And just 22% of Republicans believe that abortion should be illegal in all circumstances. So I'm not seeing a lot of rigidity on the right either.
The number of elected republicans who believe that is far higher.
The discrepancy is why they're losing.
There is no statistical evidence for that position.
3) The Democrats have been able to shift the subject to rape and incest because all Democrats believe that abortion should be legal and paid for by other people in those circumstances, and some Republicans don't.
You're close, Joe. Close.
But they have all kind of flexibility Paul. You have to remember Joe is the most dishonest person on earth.
But they have all kind of flexibility Paul. You have to remember Joe is the most dishonest person on earth.
I dunno, he seems pretty honest to me. A guy who admits he'd become George W Bush to get elected is... pretty honest. It's not about ideology, it's about power.

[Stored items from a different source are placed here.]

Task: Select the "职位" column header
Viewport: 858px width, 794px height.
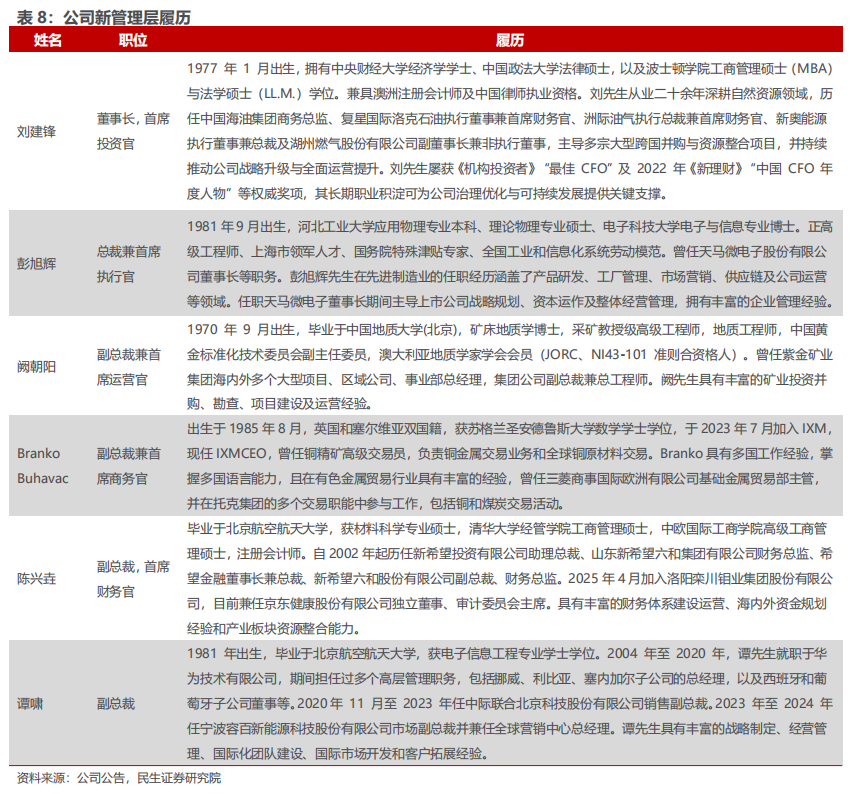Action: [133, 40]
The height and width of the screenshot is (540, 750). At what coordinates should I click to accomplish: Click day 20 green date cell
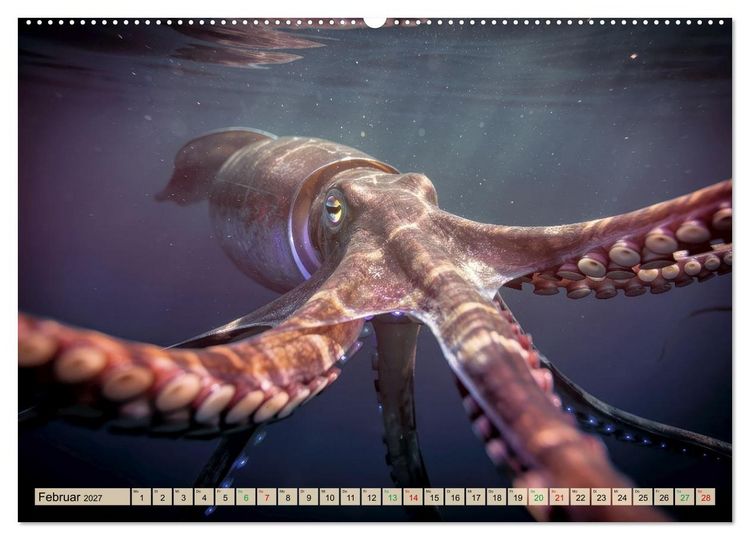[x=538, y=496]
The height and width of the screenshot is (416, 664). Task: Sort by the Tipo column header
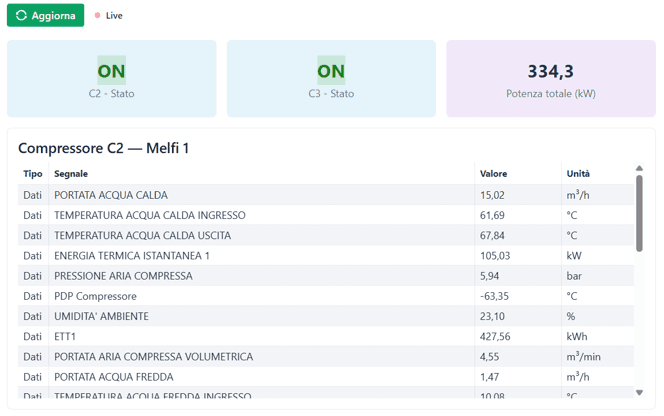point(33,174)
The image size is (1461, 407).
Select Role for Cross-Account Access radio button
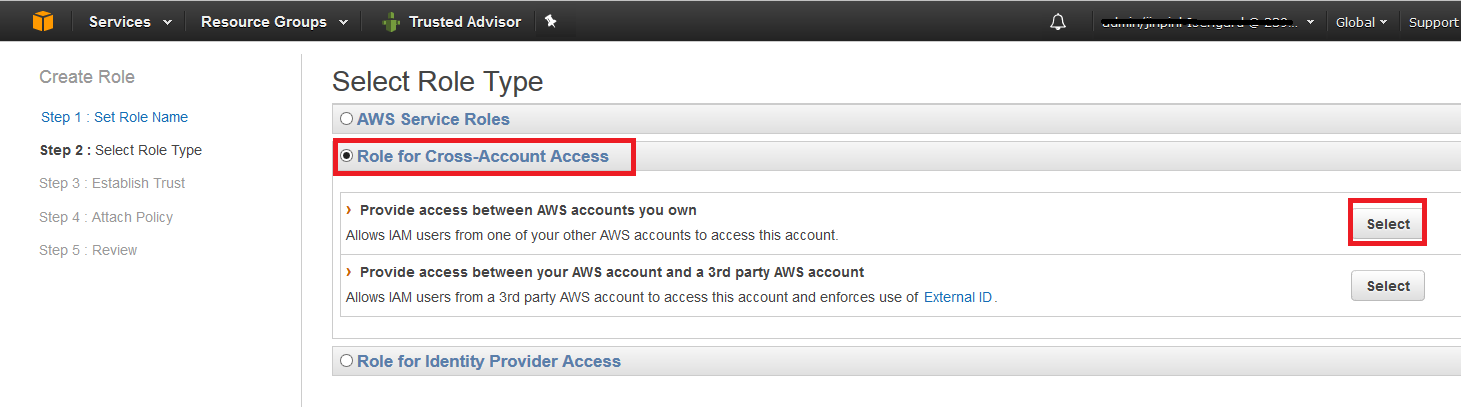coord(347,156)
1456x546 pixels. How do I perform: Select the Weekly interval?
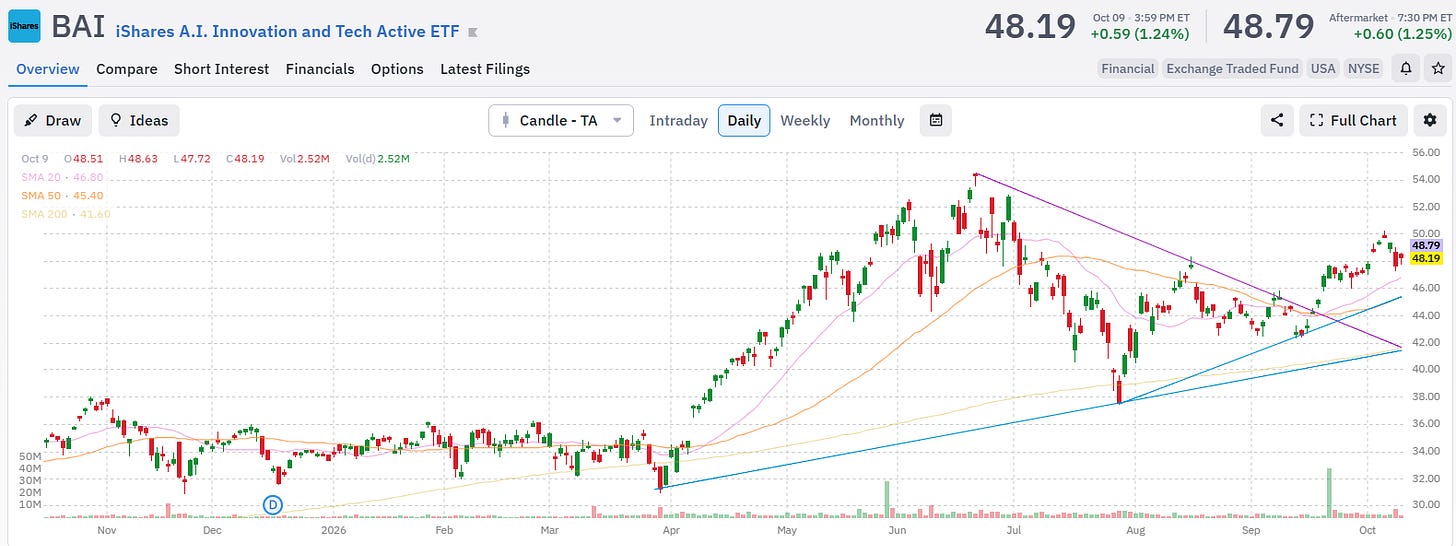805,121
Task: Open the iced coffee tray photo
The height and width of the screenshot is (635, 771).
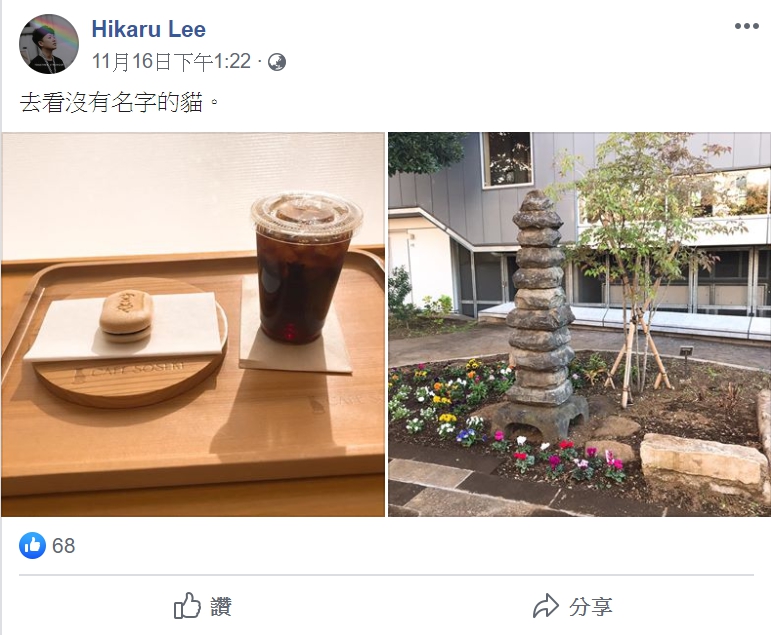Action: (x=193, y=325)
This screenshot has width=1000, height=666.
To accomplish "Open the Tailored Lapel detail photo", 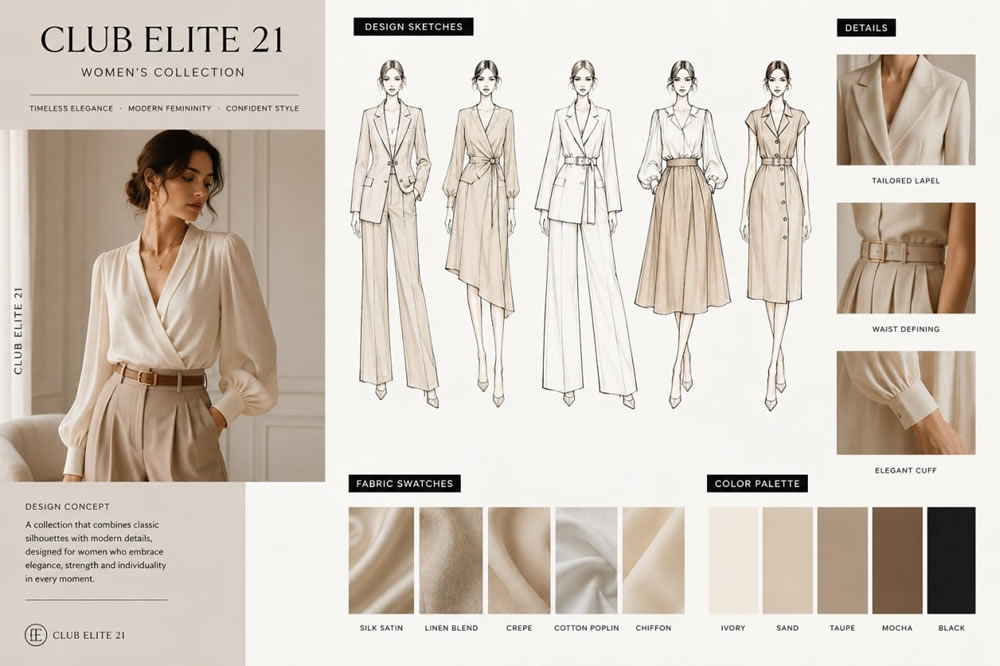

I think "rape victims should pay for their own damn abortions" is going to be a pretty tough position to achieve electoral success with.
Godspeed.
I think "rape victims should pay for their own damn abortions" is going to be a pretty tough position to achieve electoral success with.
Of course it isn't when everybody is just accustomed to getting their free goodies from the government. Thank the Dems for offering to pay for everything whether they can or not.
I appreciate that rape victims are victims of terrible, terrible crimes, and ideally speaking, the perpetrators of that crime would be the ones who pay. But when unfortunate things happen to others, that is not society's fault, and society should not be expected to pay for it.
If someone T-bones me and runs off, I shouldn't expect you to pick up the tab.
I get the libertarian position here, and I'm not trying to argue that it's right or wrong.
Only that it's unpopular.
If someone T-bones you and runs off, shouldn't you expect me to see if you're at least alive and saveable? Maybe call an ambulance or something? You really wouldn't expect that from a passersby who's a decent human being?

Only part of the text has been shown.